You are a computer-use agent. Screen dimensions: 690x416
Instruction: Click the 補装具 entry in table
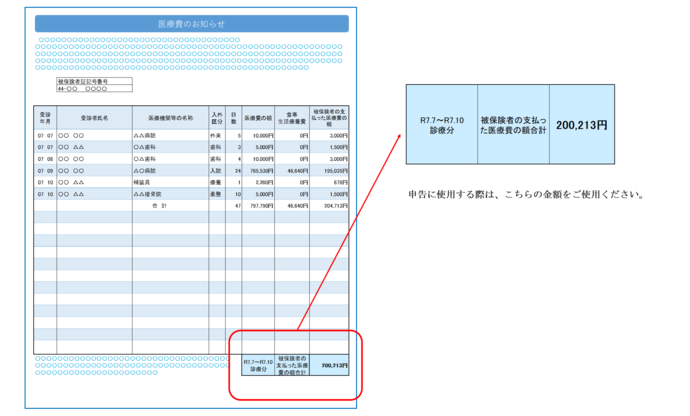point(144,183)
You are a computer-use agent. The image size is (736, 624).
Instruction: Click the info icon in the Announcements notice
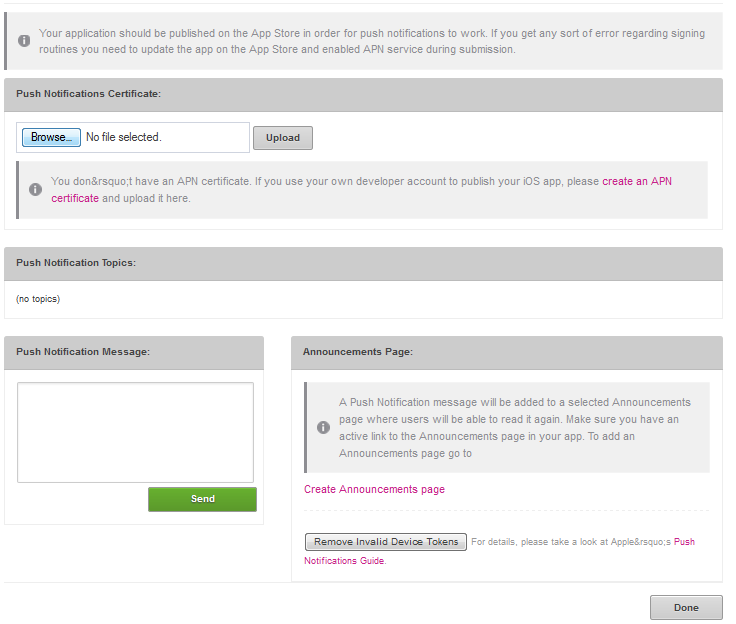coord(323,427)
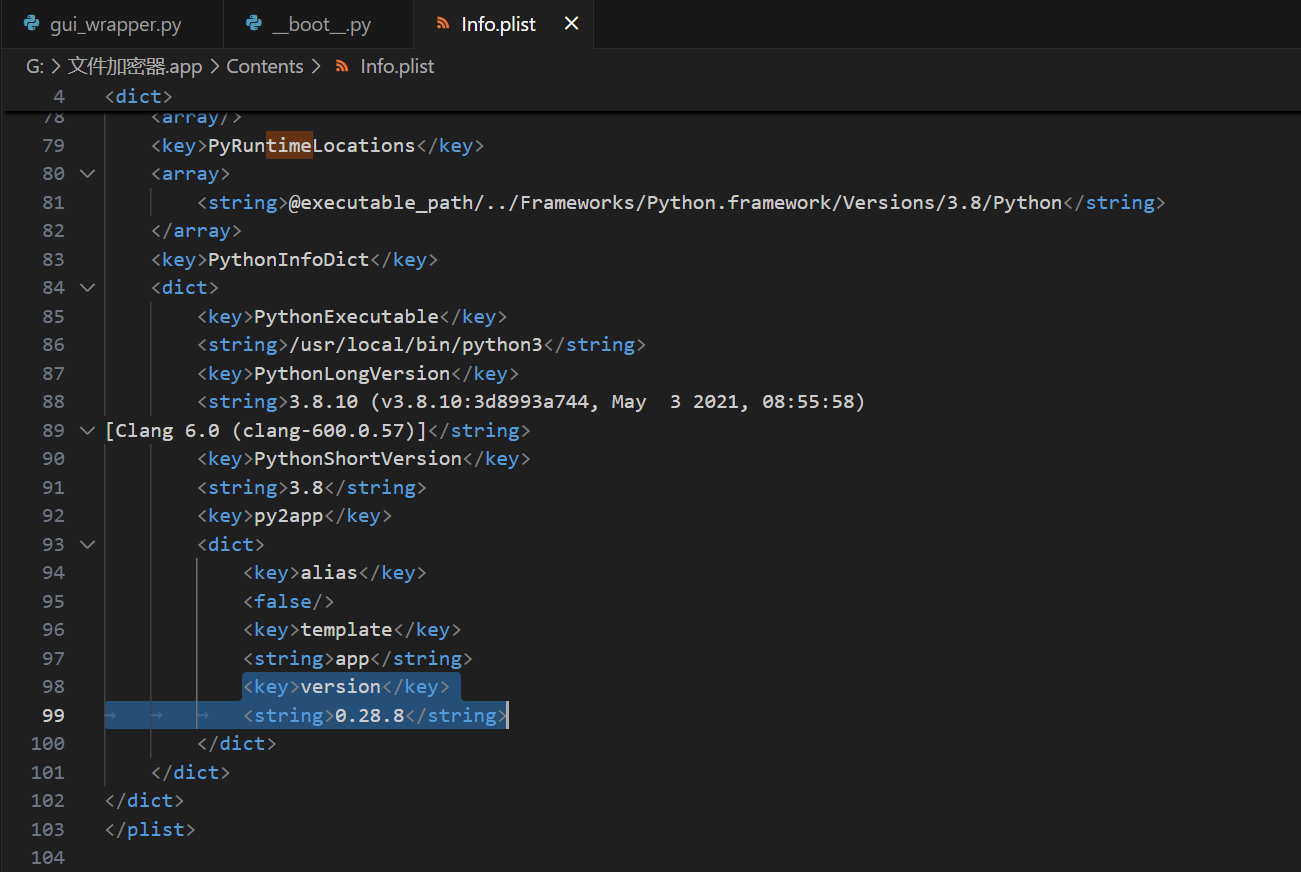The image size is (1301, 872).
Task: Click the Python icon on __boot__.py tab
Action: click(254, 24)
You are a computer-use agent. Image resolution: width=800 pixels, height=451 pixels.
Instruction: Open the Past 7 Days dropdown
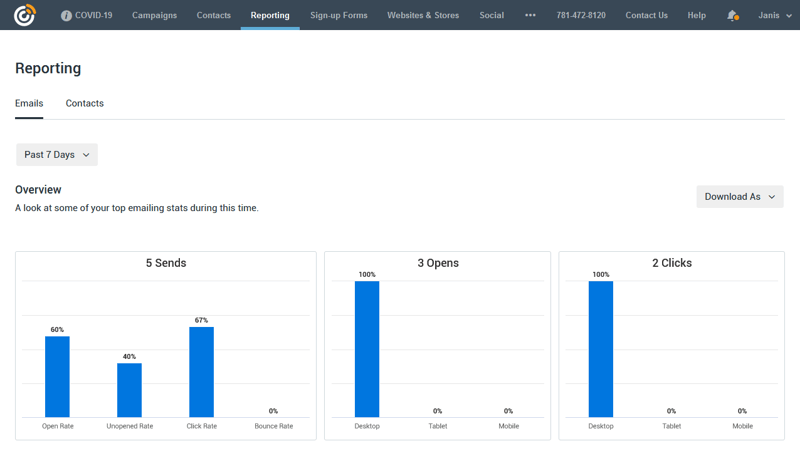(57, 155)
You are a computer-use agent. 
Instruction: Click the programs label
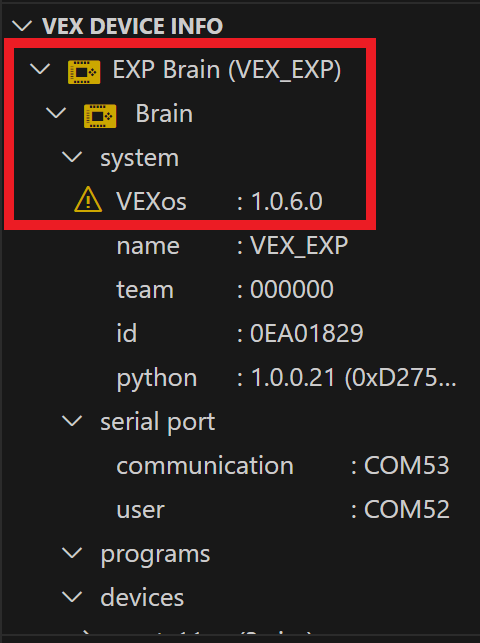[x=155, y=555]
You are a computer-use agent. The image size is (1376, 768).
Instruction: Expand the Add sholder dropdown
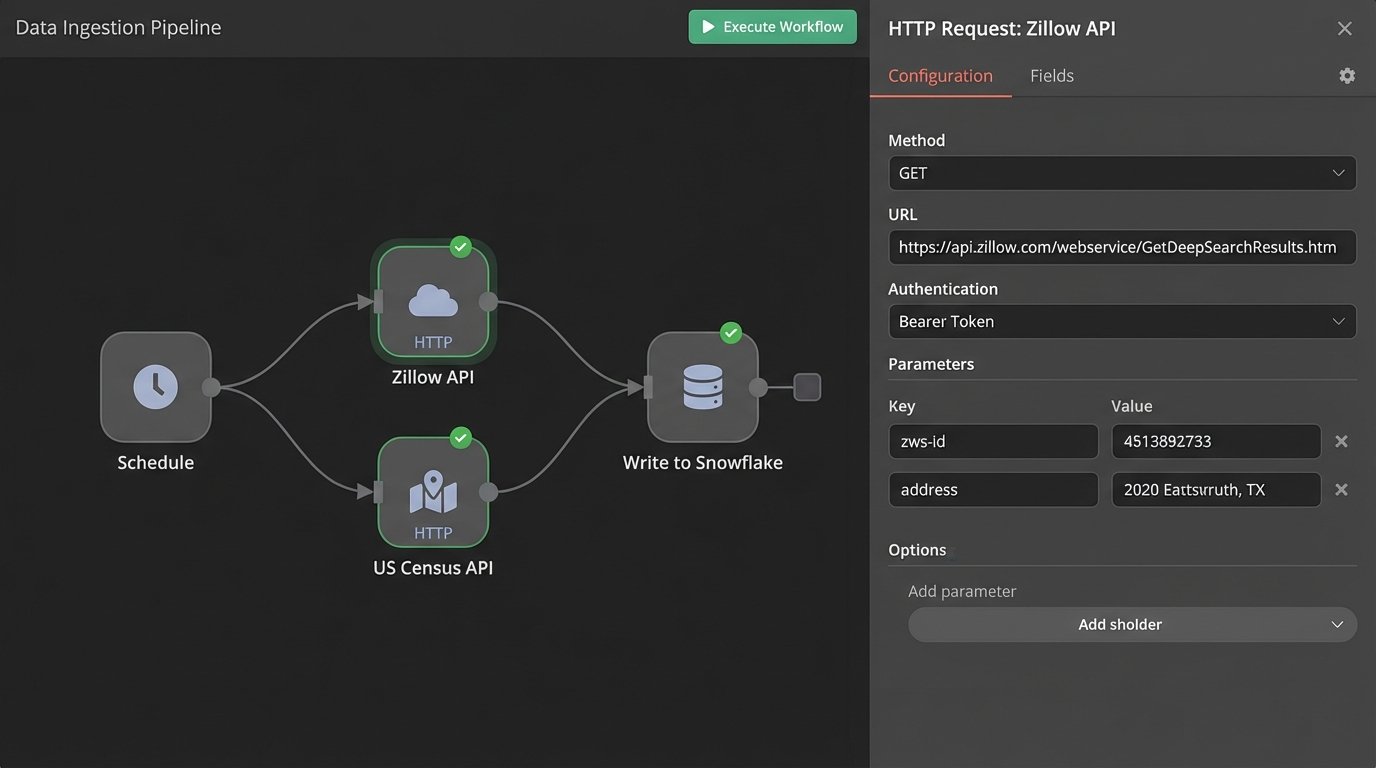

GIVEN INSTRUCTION — Write out the entries that begin with the line containing "You are a computer-use agent. The image size is (736, 624)." and end with the line containing "Action: click(254, 24)", putting "help icon" in place of "info icon" and leaving everything else unchanged. Leave the pictures out.

IN RESPONSE —
You are a computer-use agent. The image size is (736, 624).
Instruction: Click the help icon in the Announcements notice
coord(323,427)
The image size is (1301, 872).
Task: Click the Python icon on __boot__.py tab
Action: click(254, 24)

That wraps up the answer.